§ Entries shown:
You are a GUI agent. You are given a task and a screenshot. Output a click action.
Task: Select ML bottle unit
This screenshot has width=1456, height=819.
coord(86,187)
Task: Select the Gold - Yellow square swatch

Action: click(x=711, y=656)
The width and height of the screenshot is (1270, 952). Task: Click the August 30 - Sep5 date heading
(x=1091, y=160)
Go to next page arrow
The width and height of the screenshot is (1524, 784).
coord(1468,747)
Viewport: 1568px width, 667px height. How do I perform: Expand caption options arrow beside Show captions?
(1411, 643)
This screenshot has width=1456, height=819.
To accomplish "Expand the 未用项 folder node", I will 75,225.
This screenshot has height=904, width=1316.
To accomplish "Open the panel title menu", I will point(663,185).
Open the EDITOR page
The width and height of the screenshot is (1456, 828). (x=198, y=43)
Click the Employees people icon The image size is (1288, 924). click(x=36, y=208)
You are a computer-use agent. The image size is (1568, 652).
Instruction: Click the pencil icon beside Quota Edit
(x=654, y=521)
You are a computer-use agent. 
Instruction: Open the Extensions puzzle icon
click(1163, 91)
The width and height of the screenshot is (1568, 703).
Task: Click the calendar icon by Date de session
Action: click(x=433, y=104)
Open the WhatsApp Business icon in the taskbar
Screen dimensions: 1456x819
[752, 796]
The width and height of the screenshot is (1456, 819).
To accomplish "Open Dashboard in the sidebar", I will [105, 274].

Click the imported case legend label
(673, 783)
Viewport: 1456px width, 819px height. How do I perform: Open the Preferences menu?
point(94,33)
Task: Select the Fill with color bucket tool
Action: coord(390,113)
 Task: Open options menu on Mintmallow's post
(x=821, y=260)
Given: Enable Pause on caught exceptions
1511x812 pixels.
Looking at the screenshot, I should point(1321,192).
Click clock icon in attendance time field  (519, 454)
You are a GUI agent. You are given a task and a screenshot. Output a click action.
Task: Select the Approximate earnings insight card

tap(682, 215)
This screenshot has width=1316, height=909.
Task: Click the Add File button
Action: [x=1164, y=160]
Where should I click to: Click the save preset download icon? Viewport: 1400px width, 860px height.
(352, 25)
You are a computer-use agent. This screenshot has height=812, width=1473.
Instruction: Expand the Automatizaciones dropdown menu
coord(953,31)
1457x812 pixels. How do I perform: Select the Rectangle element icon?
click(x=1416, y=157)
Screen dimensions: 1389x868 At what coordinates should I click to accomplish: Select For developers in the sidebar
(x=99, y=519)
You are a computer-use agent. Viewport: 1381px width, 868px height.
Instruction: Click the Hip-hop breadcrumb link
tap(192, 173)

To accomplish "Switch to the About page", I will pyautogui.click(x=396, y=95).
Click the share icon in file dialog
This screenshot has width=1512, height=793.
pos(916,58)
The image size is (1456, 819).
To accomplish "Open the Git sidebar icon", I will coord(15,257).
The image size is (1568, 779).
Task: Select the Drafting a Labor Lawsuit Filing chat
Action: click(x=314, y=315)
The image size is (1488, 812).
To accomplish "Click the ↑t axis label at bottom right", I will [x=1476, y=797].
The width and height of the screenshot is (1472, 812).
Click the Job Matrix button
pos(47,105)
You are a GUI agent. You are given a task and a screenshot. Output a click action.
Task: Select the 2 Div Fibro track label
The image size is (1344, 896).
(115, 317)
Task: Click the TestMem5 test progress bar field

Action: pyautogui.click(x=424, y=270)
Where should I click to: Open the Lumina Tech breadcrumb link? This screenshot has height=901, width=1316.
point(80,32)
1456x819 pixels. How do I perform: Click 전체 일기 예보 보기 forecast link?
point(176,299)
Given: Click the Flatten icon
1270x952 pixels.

§ Work to be completed:
All records shown above must be set down again verbatim.

§ Output below:
You are a GUI agent. You are given a task and a screenshot. Output a click action.
Task: Select ML bottle unit
This screenshot has width=1456, height=819.
coord(86,187)
Task: Select the Gold - Yellow square swatch

Action: click(x=711, y=656)
The width and height of the screenshot is (1270, 952). Task: Click the August 30 - Sep5 date heading
(x=1091, y=160)
Go to next page arrow
The width and height of the screenshot is (1524, 784).
coord(1468,747)
Viewport: 1568px width, 667px height. How do I perform: Expand caption options arrow beside Show captions?
(1411, 643)
This screenshot has width=1456, height=819.
To accomplish "Expand the 未用项 folder node", I will 75,225.
This screenshot has height=904, width=1316.
To accomplish "Open the panel title menu", I will point(663,185).
Open the EDITOR page
The width and height of the screenshot is (1456, 828). (x=198, y=43)
Click the Employees people icon The image size is (1288, 924). click(x=36, y=208)
You are a computer-use agent. The image size is (1568, 652).
Instruction: Click the pencil icon beside Quota Edit
(x=654, y=521)
You are a computer-use agent. 
Instruction: Open the Extensions puzzle icon
click(1163, 91)
The width and height of the screenshot is (1568, 703).
Task: Click the calendar icon by Date de session
Action: click(x=433, y=104)
Open the WhatsApp Business icon in the taskbar
Screen dimensions: 1456x819
[752, 796]
The width and height of the screenshot is (1456, 819).
To accomplish "Open Dashboard in the sidebar", I will [105, 274].

Click the imported case legend label
(673, 783)
Viewport: 1456px width, 819px height. How do I perform: Open the Preferences menu?
point(94,33)
Task: Select the Fill with color bucket tool
Action: coord(390,113)
 Task: Open options menu on Mintmallow's post
(x=821, y=260)
Given: Enable Pause on caught exceptions
1511x812 pixels.
Looking at the screenshot, I should point(1321,192).
Click clock icon in attendance time field  (519, 454)
You are a GUI agent. You are given a task and a screenshot. Output a click action.
Task: Select the Approximate earnings insight card

tap(682, 215)
This screenshot has width=1316, height=909.
Task: Click the Add File button
Action: [x=1164, y=160]
Where should I click to: Click the save preset download icon? Viewport: 1400px width, 860px height.
(352, 25)
You are a computer-use agent. This screenshot has height=812, width=1473.
Instruction: Expand the Automatizaciones dropdown menu
coord(953,31)
1457x812 pixels. How do I perform: Select the Rectangle element icon?
click(x=1416, y=157)
Screen dimensions: 1389x868 At what coordinates should I click to accomplish: Select For developers in the sidebar
(x=99, y=519)
You are a computer-use agent. Viewport: 1381px width, 868px height.
Instruction: Click the Hip-hop breadcrumb link
tap(192, 173)

To accomplish "Switch to the About page", I will pyautogui.click(x=396, y=95).
Click the share icon in file dialog
This screenshot has width=1512, height=793.
pos(916,58)
The image size is (1456, 819).
To accomplish "Open the Git sidebar icon", I will coord(15,257).
The image size is (1568, 779).
Task: Select the Drafting a Labor Lawsuit Filing chat
Action: click(x=314, y=315)
The image size is (1488, 812).
To accomplish "Click the ↑t axis label at bottom right", I will [x=1476, y=797].
The width and height of the screenshot is (1472, 812).
Click the Job Matrix button
pos(47,105)
You are a GUI agent. You are given a task and a screenshot. Output a click action.
Task: Select the 2 Div Fibro track label
The image size is (1344, 896).
(115, 317)
Task: Click the TestMem5 test progress bar field

Action: pyautogui.click(x=424, y=270)
Where should I click to: Open the Lumina Tech breadcrumb link? This screenshot has height=901, width=1316.
point(80,32)
1456x819 pixels. How do I perform: Click 전체 일기 예보 보기 forecast link?
point(176,299)
Given: Click the Flatten icon
1270x952 pixels.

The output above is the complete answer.